Amid growing concern about the potential impacts of climate change, a life cycle assessment report out this month says the Twin Metals Minnesota copper-nickel mining project will be a low-carbon producer of the critical minerals needed to combat it.

Conducted by Minviro ltd, the analysis found that the carbon impact of Twin Metals’ copper and nickel concentrates will be 70 and 80 percent lower than the global average respectively, due in large part to the company’s plans to use renewable energy, incorporate an electric fleet and employ additional efficiency measures.

“This life cycle assessment report reflects our commitment to the fight against climate change by both delivering the raw materials needed for our clean energy future and by using the most innovative technologies to reduce the impacts of our own operations,” said Dean DeBeltz, Twin Metals’ vice president of external affairs and project operations.

The assessment compared global averages for copper and nickel concentrate production and Twin Metals officials say it confirms the proposed venture near Ely will be a low-carbon producer.

The report states, “We conclude that the carbon footprint of Twin Metals Minnesota’s copper and nickel in concentrate products are very low and therefore can be the product of choice for carbon sensitive customers and value chains.”

The full report may be accessed online at

According to a news release from the company, Twin Metals concludes its mine can produce copper and nickel concentrates with a lower carbon footprint compared to the majority of mining operations in North America.

A life cycle assessment is a methodology for quantifying environmental impacts associated with a process, project or operation. The assessment is done by evaluating the embodied impact of material and energy flows as well as emissions outputs for producing a product, such as copper and nickel concentrates.

According to Twin Metals, Minviro has conducted life cycle assessments for a variety of companies interested in improving the sustainability of the mineral supply chain, including both mining projects and end users like Tesla.

Currently mired in political and environmental obstacles, including opposition from the Biden Administration, the Twin Metals project has been in the works for more than a decade and calls for the construction of an underground mine south of Ely. The company estimates it would bring hundreds of new mining jobs to the region.

In addition to producing low-carbon critical minerals concentrates, the Twin Metals project will be an underground mine, meaning that its surface impact will be one-fifth the size of a traditional open pit mine of similar production capacity.

With future plans to pursue carbon sequestration on site within the mine’s tailings, Twin Metals officials say the project is on track to become carbon neutral.

Clean energy technologies are incredibly mineral intensive. An electric vehicle requires six times more minerals than a standard car, while a single wind turbine can contain up to five tons of copper.

According to Twin Metals, “the shift to a clean energy future that deploys these types of technologies is driving a huge increase in the requirements for low-carbon critical minerals like the ones Twin Metals will produce. Twin Metals’ mineral deposit contains enough nickel to produce 87 million electric vehicles.”

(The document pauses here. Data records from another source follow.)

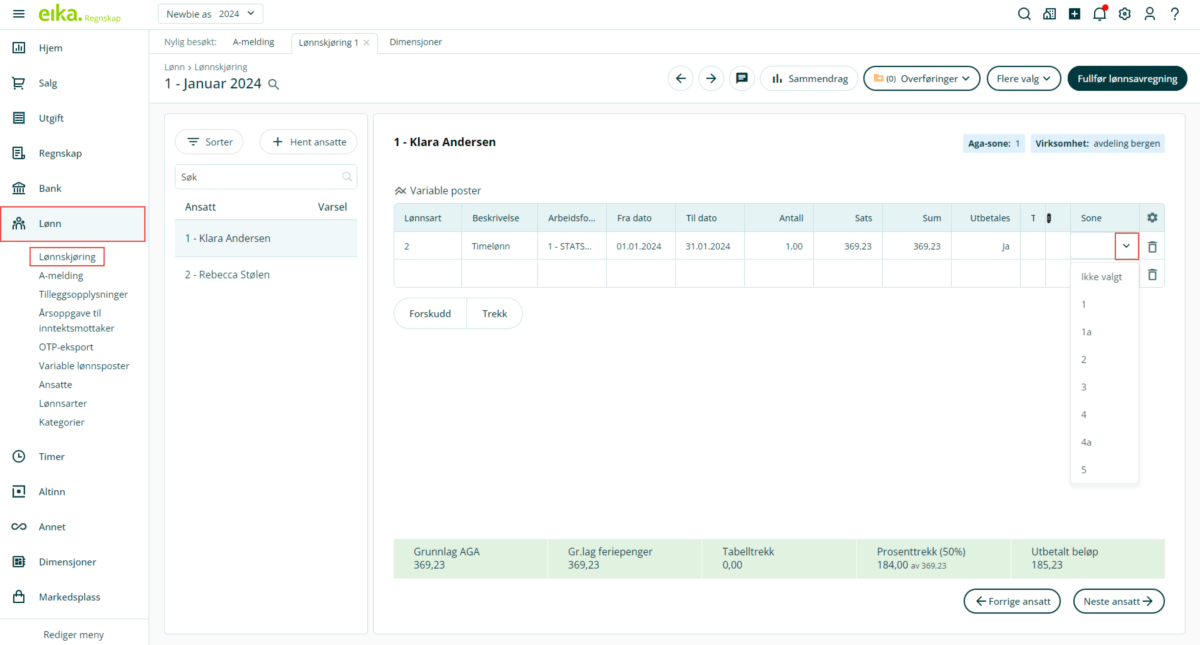1200x645 pixels.
Task: Go to Neste ansatt
Action: (x=1118, y=601)
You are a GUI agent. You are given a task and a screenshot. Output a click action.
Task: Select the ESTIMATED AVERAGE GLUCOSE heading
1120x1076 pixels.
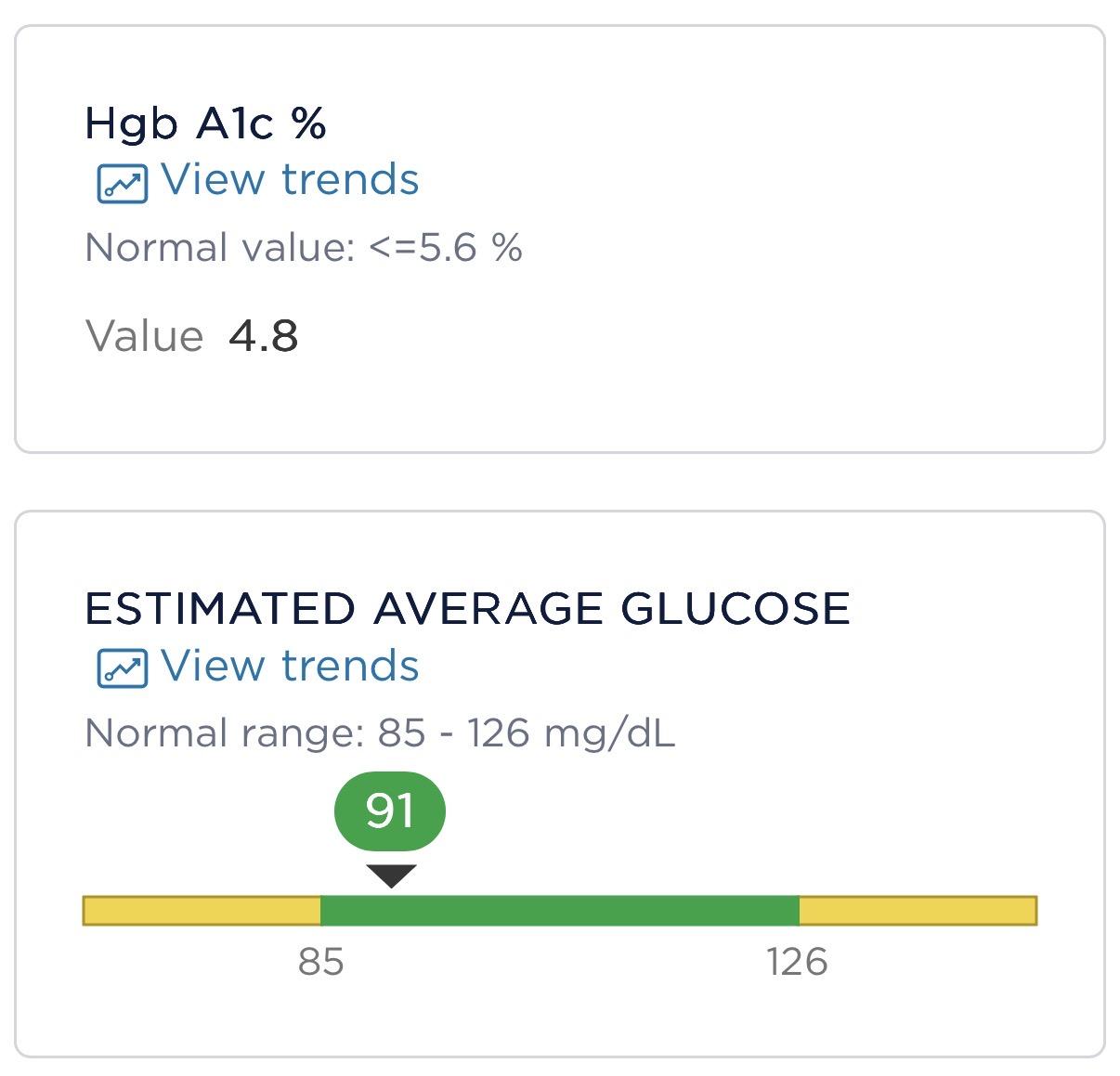pyautogui.click(x=467, y=609)
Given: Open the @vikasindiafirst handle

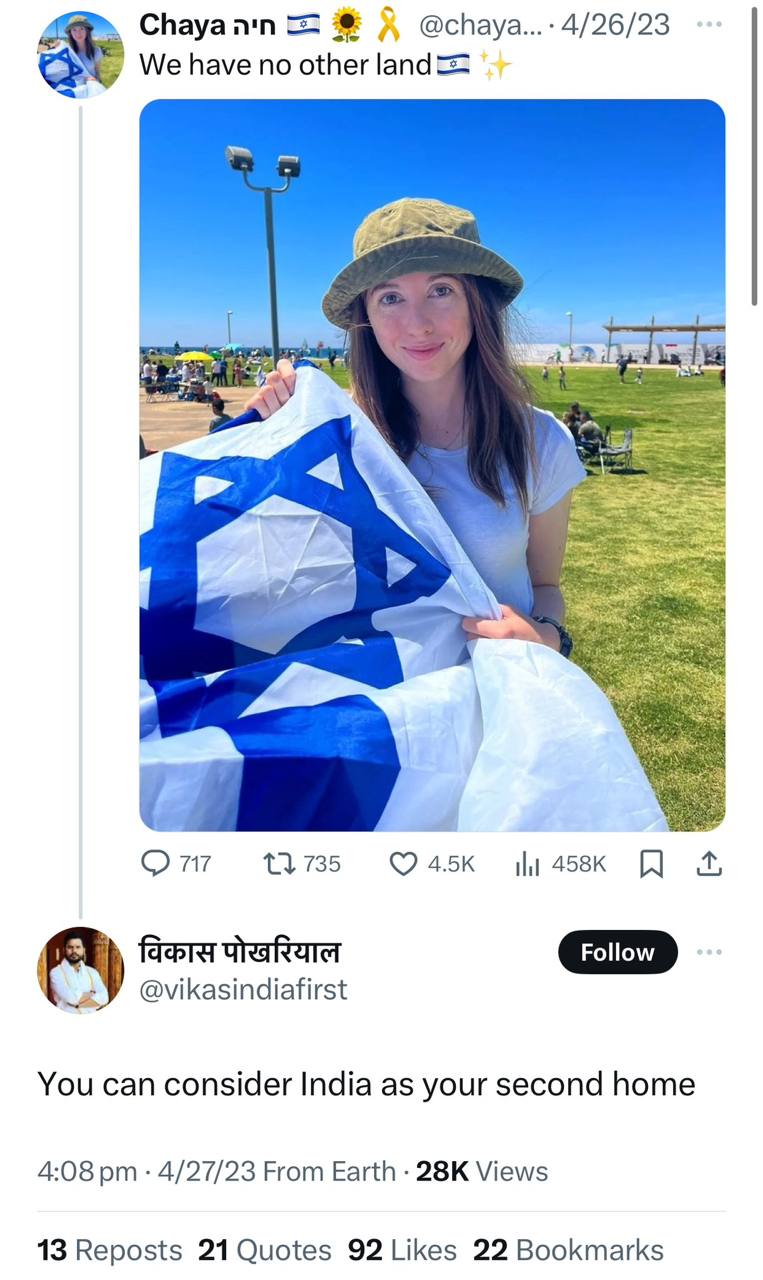Looking at the screenshot, I should click(243, 990).
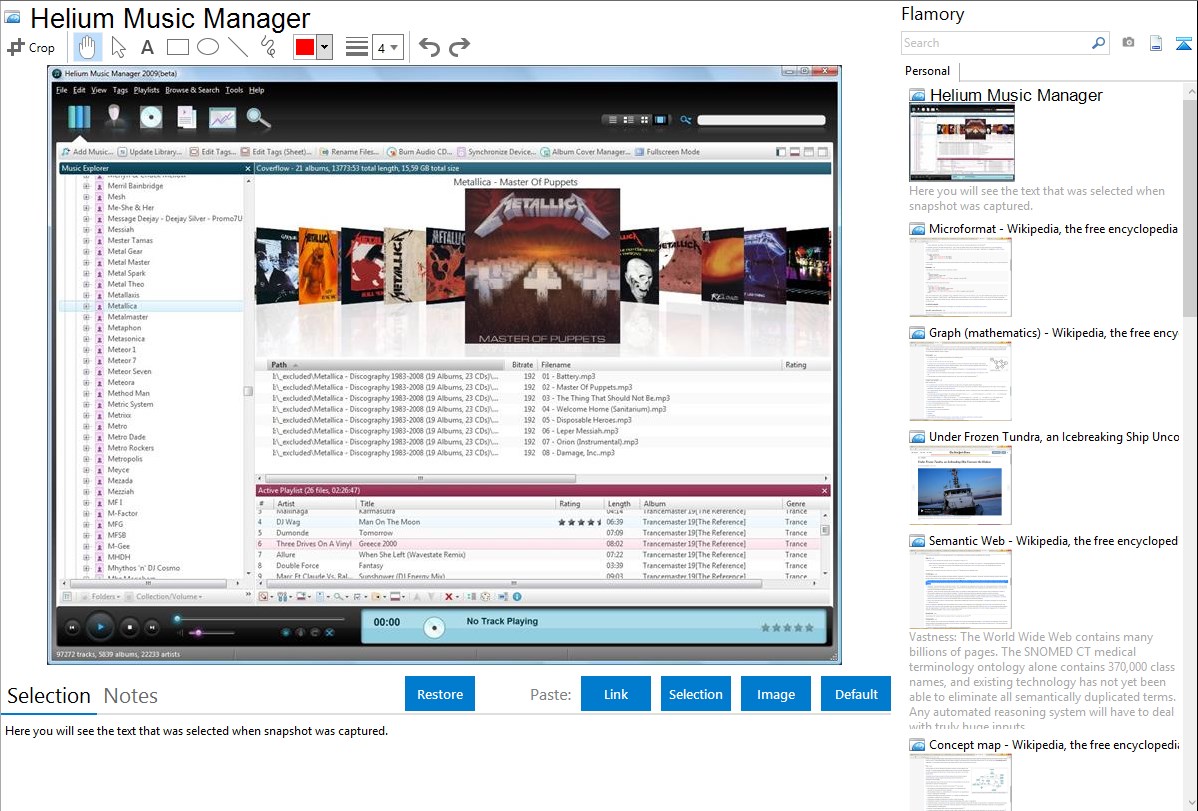Viewport: 1198px width, 811px height.
Task: Open the Under Frozen Tundra snapshot thumbnail
Action: click(x=960, y=485)
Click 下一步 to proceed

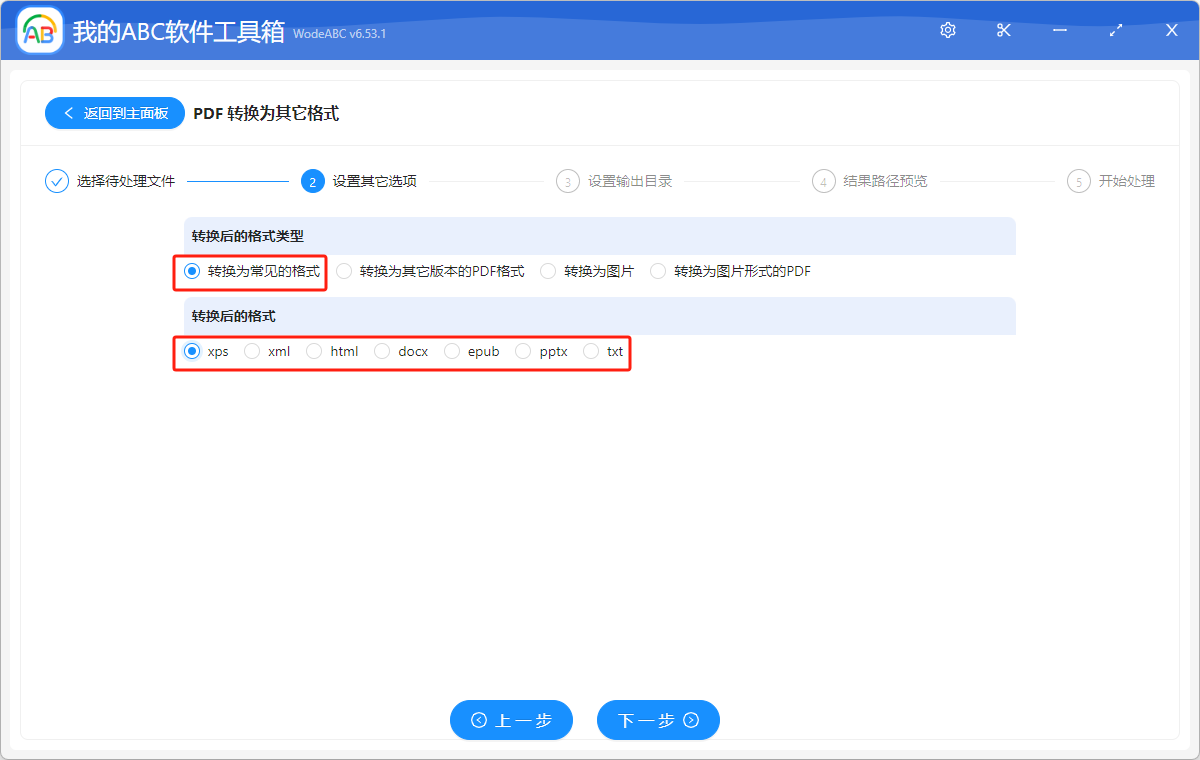pos(658,720)
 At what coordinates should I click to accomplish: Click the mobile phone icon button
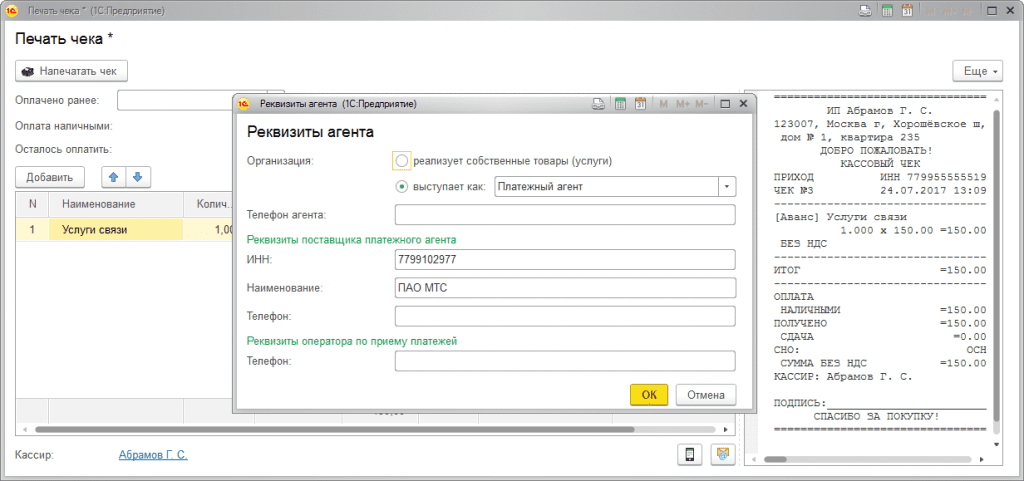point(689,454)
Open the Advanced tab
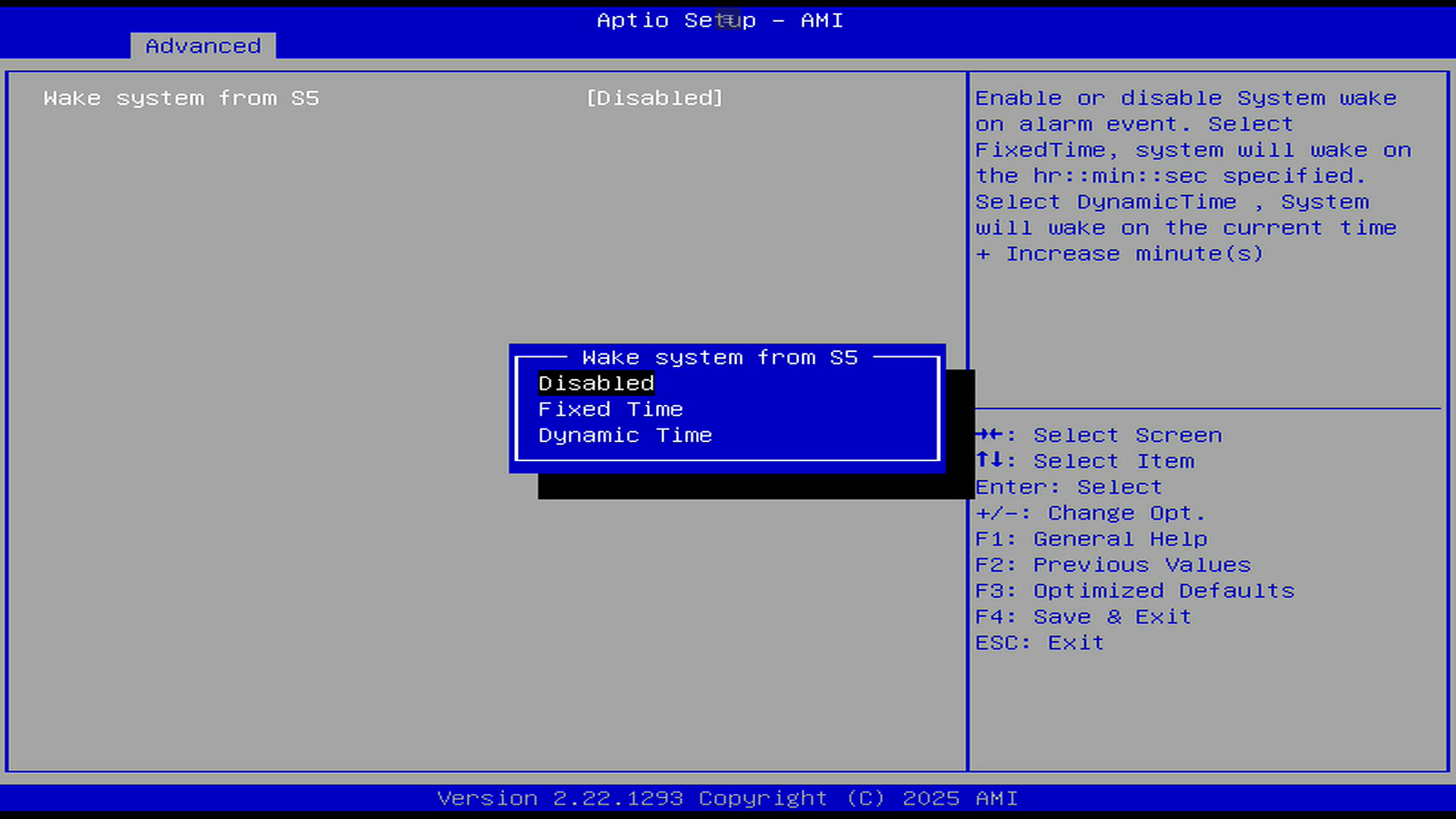 pyautogui.click(x=202, y=46)
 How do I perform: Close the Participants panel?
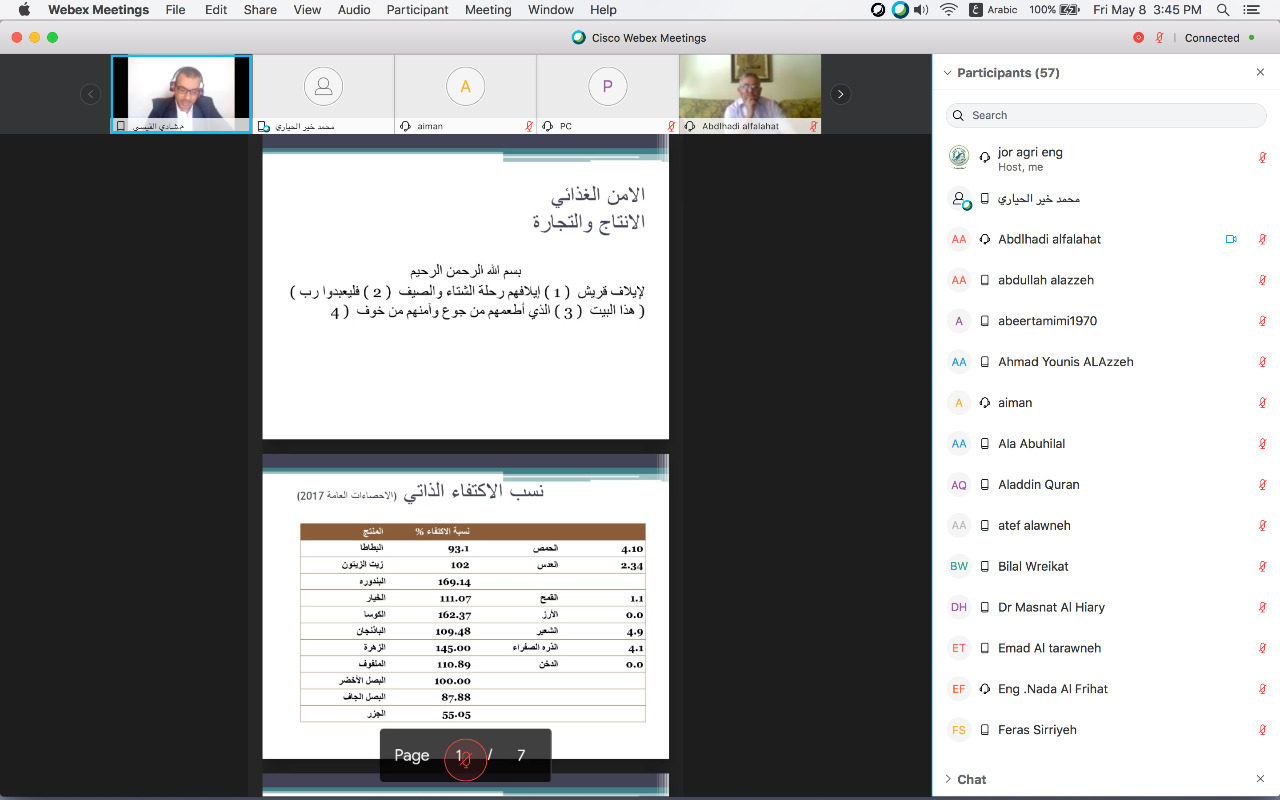[x=1260, y=73]
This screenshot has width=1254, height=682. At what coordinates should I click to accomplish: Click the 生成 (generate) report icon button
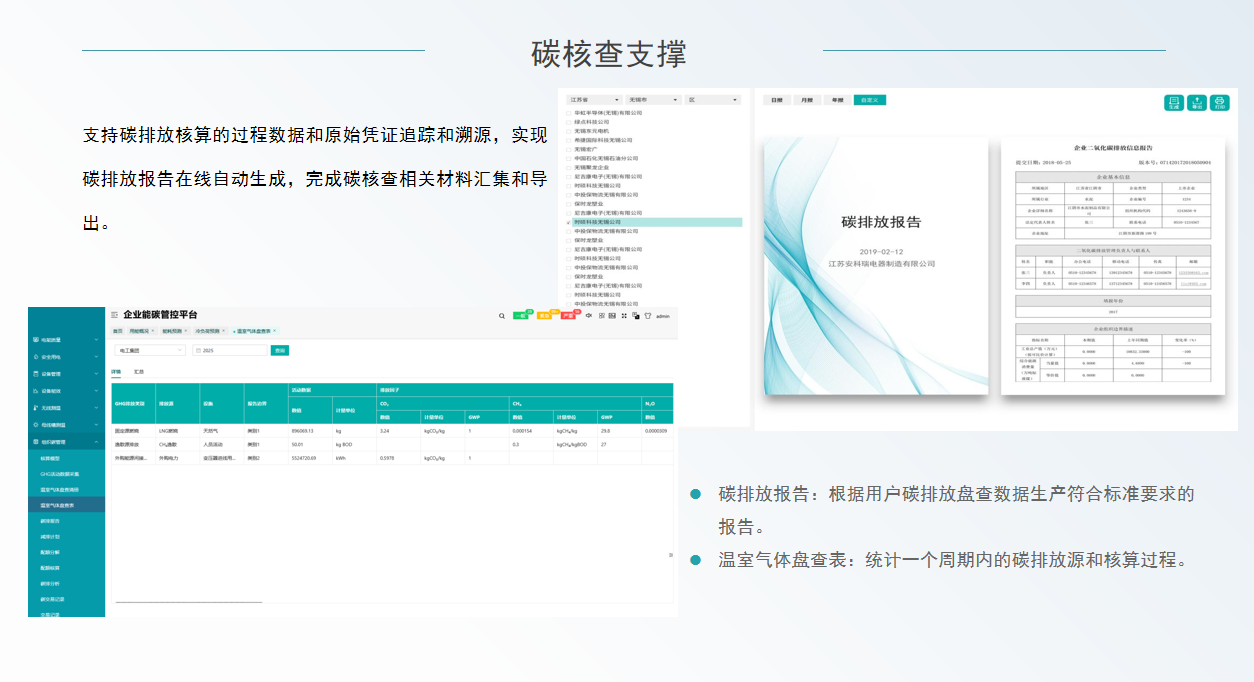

“A greener future requires mining, and it also requires that we mine in the least impactful way possible,” said DeBeltz. “This life cycle assessment demonstrates that Twin Metals has – for more than a decade – focused on environmentally informed decision making in order to put forward the most sustainable project possible.”

The Twin Metals project has been named on the top 10 copper and nickel projects globally based on the size of the mineral deposit.